Objectively, loss of lift access privileges is not a terrible fate, but when the lifestyle I have carved out for myself is predicated on skiing every day and being part of the resort scene, not skiing and not seeing all my friends and colleagues is disheartening, to say the least. Our season passes we’re clipped, and we were coldly informed “You’re done. You skied a closure? You’re done.”

So I pouted a bit, pleaded with the authorities who garnished our passes, but in the end the rule is clear: ski closure, lose pass. So my fate was sealed, I was banned from Whistler Blackcomb for one calendar year.

But with acceptance of that consequence revealed the positive outcome from the situation. For one thing, if they won’t let you up the lift, then you better get walking. I explored north and south of the resort and rediscovered the joy of ski touring. Ski touring is like skiing closures every day. Always fresh, always quiet, never crowded.

Always fresh, never crowded.
Always fresh, never crowded.

More importantly, and the reason why I’m writing this article as I bemoan the foehn winds and the sunshine in the Alps, a ban from Whistler Blackcomb opens the possibility of skiing at any other ski resort in the world. Seriously. All it took was the forceful removal from the place I love, a little bit of cash, and I was untethered.

And so here I am. Sitting in the sun, waiting for the snow to come to Chamonix. Over here, apparently, nothing is closed. Truly. I can go wherever I want. Big cliff? Tight couloir? No snow? Whatever. Ski at your own risk. Your choice, your life, your run. Is it because Europeans are less litigious than North Americans? Is it because the resort and skiing itself is older and more developed over here? Is it because the Euros are perceived to have more sense than foolish Canadians and thus need to be governed less? Is it because the mountains over here are bigger and therefore control is less possible? Stay tuned. When the snow comes and the chairlifts start spinning, I’ll ponder all those questions.

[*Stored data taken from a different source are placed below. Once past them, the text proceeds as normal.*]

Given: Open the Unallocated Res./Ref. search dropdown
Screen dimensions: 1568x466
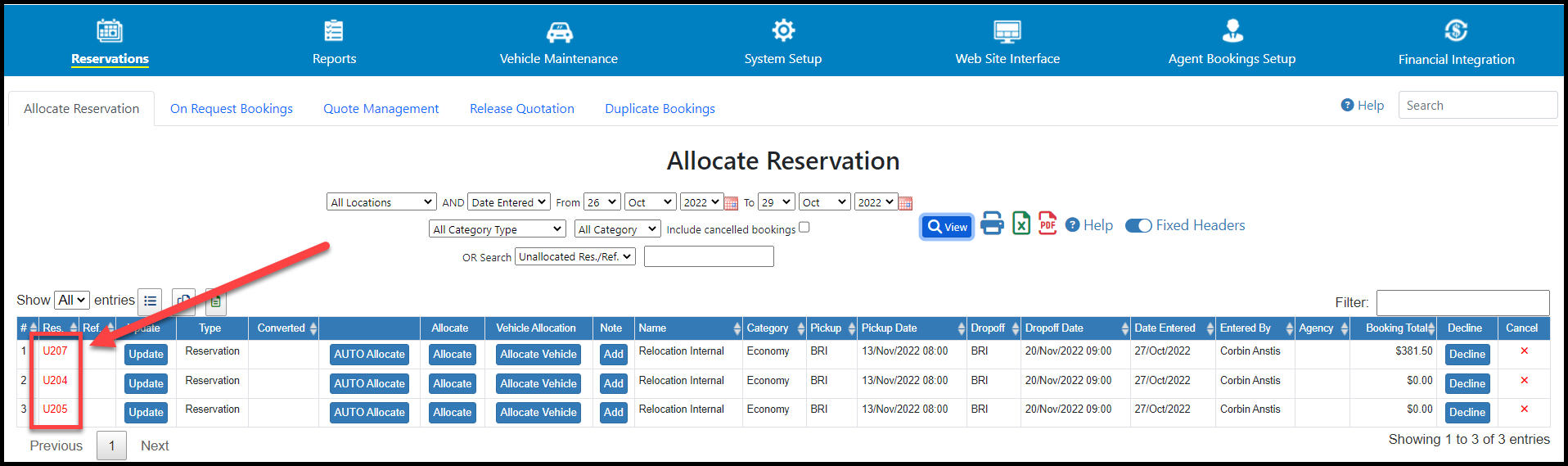Looking at the screenshot, I should (x=574, y=257).
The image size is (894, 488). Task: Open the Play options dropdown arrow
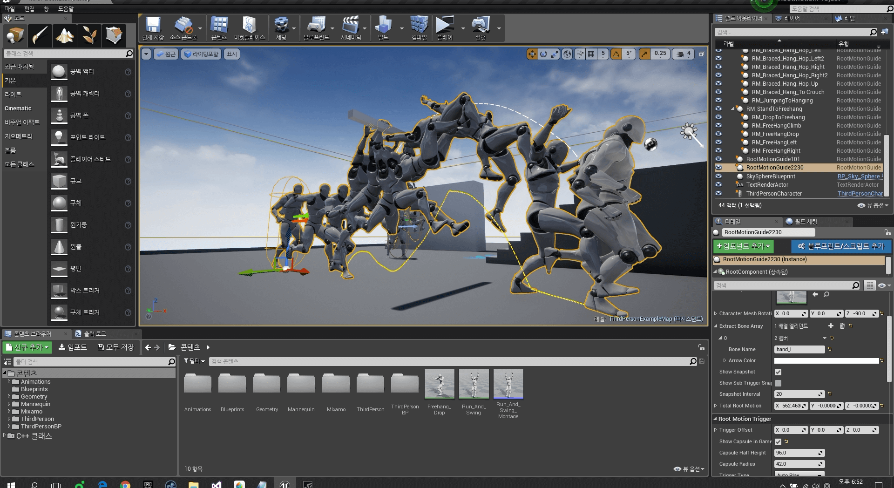463,26
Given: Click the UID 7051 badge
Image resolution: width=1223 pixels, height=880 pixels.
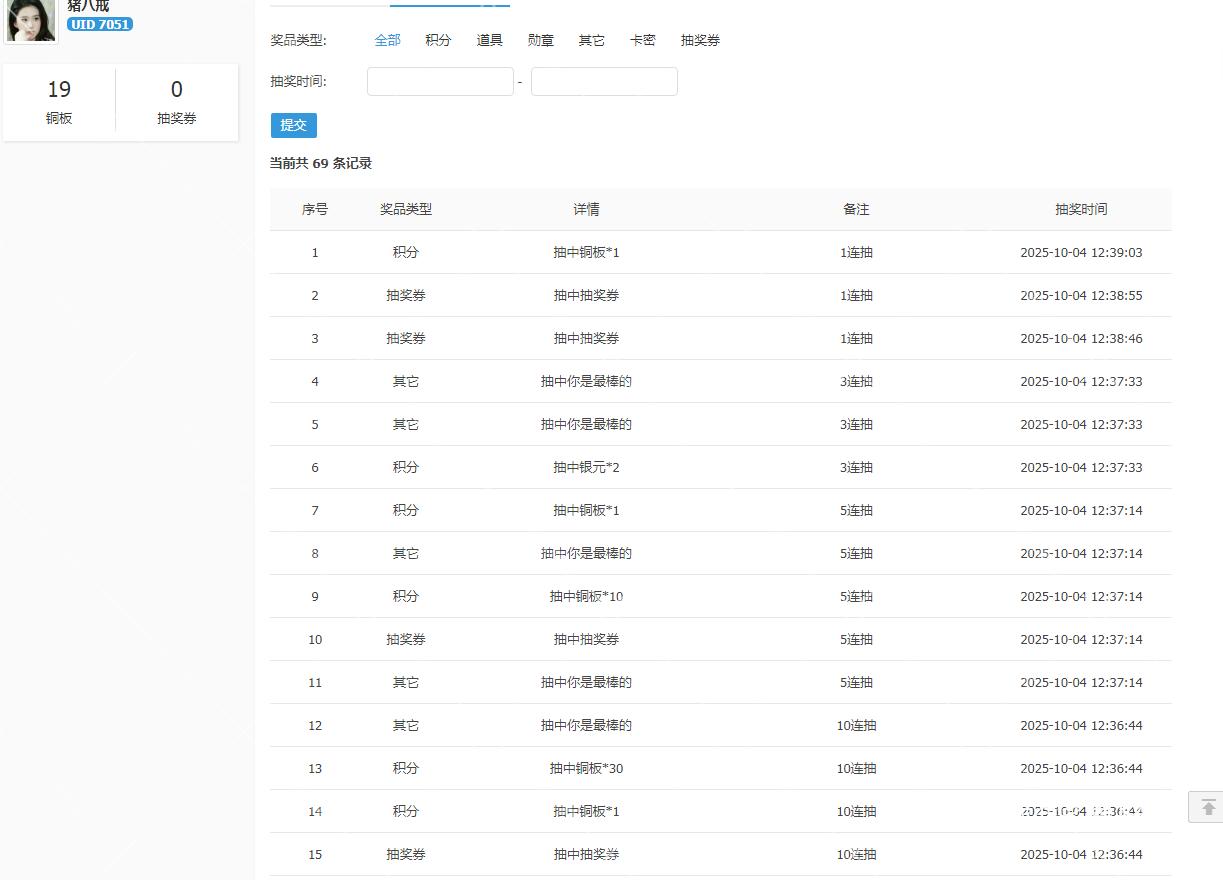Looking at the screenshot, I should [x=100, y=24].
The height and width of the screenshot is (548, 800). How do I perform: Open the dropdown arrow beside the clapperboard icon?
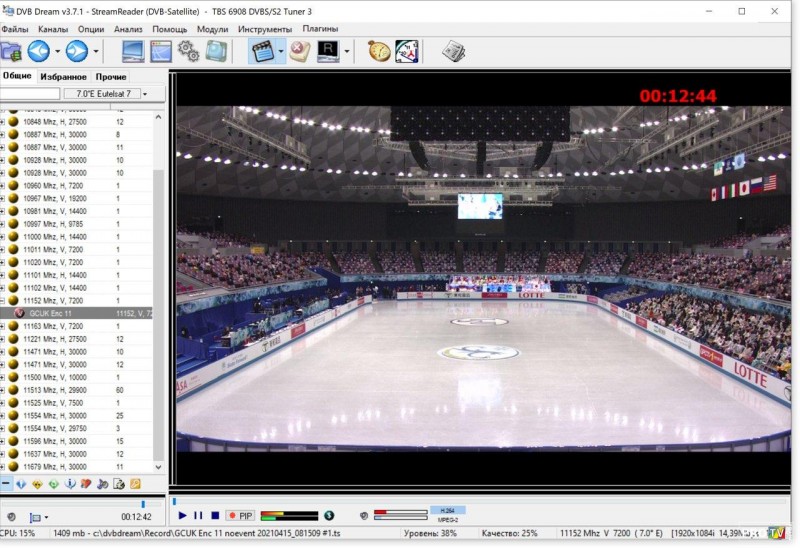[x=281, y=51]
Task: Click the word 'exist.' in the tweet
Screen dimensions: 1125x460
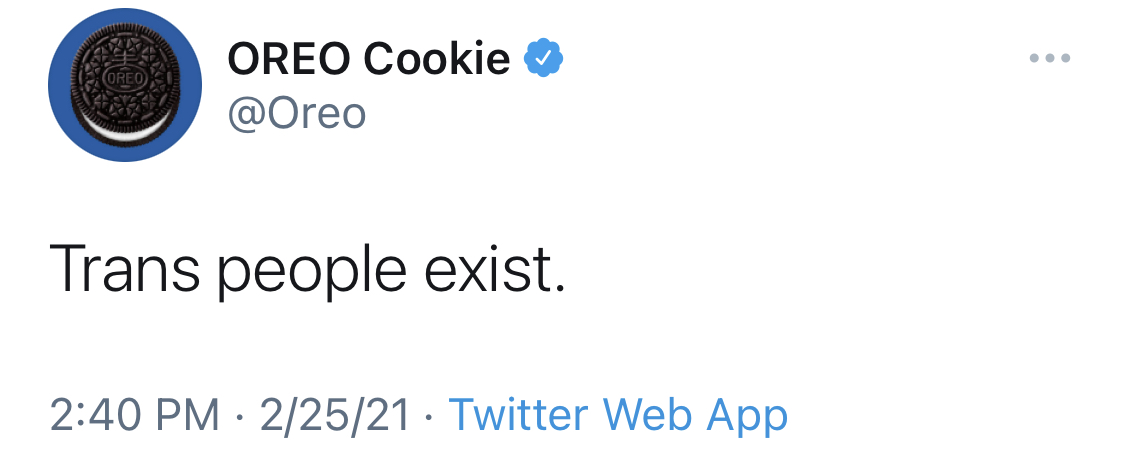Action: pos(495,268)
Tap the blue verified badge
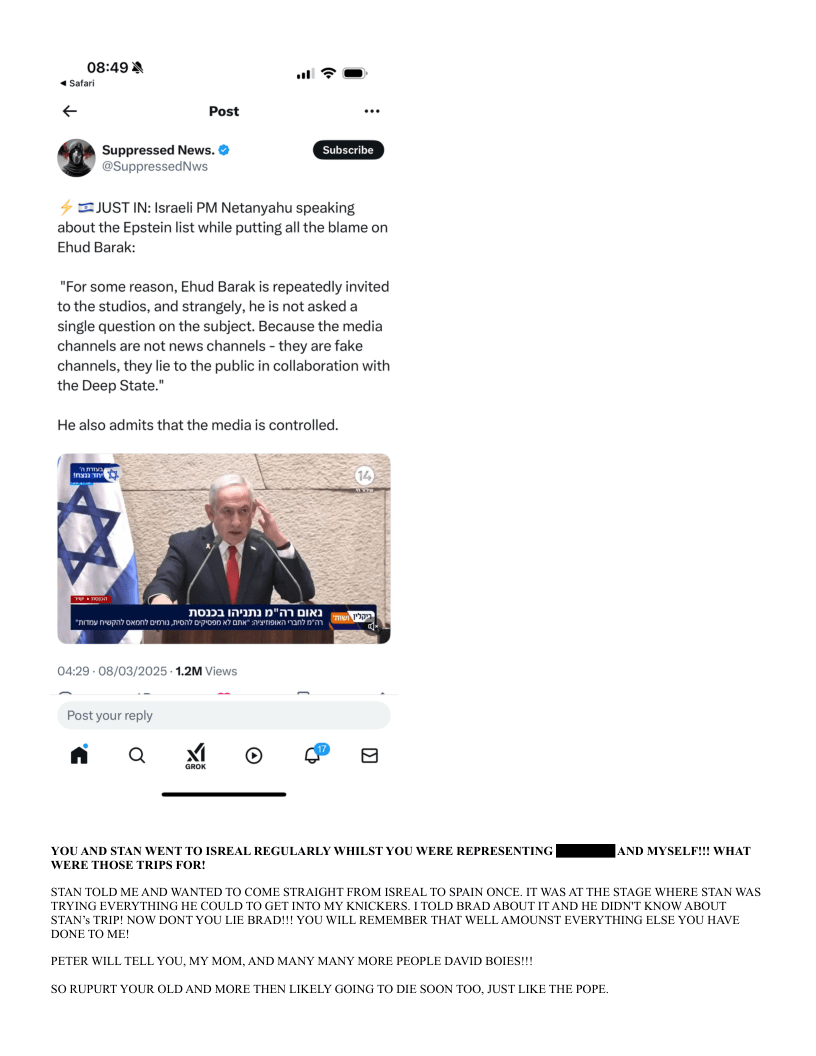 224,150
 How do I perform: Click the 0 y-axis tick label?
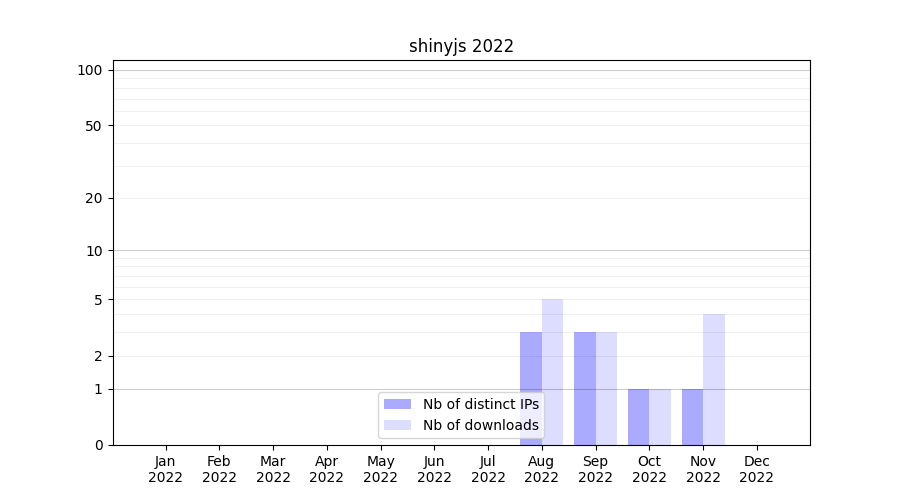pos(98,445)
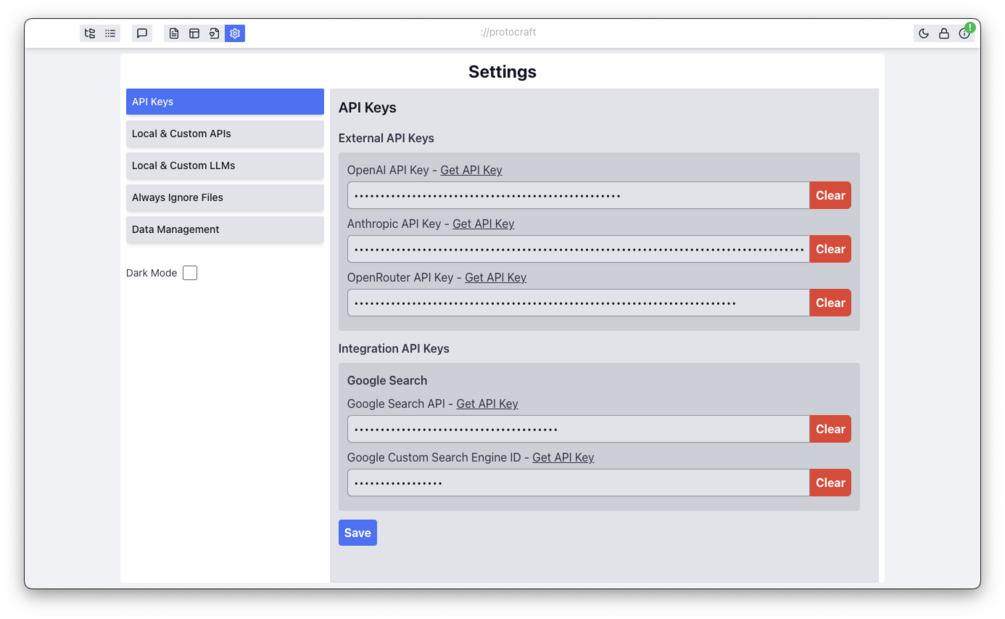
Task: Focus the Google Search API key field
Action: pyautogui.click(x=578, y=429)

In the Alps, "closed" is just a suggestion
In the Alps, “closed” is just a suggestion

For now, Whistler, enjoy your precipitation. I heard it rained last week, but I know most of you sniffed out some good skiing in the rain. I’ll miss the coastal slush that is the only powder I’ve ever known and I’ll miss laughing with friends on the chair in howling winds and whiteout storms. I’ll miss the pace of the resort. The race up Spanky’s ladder and the Peak Chair snowball fights. This is the first season since I was three years old that I haven’t skied at Whistler Blackcomb, and I’ll be back.

For now, I practice my rope skills and my crevasse rescue strategies. I hike and bike the trails that flank this French valley and I wait and hope for a snowy season in the Alps.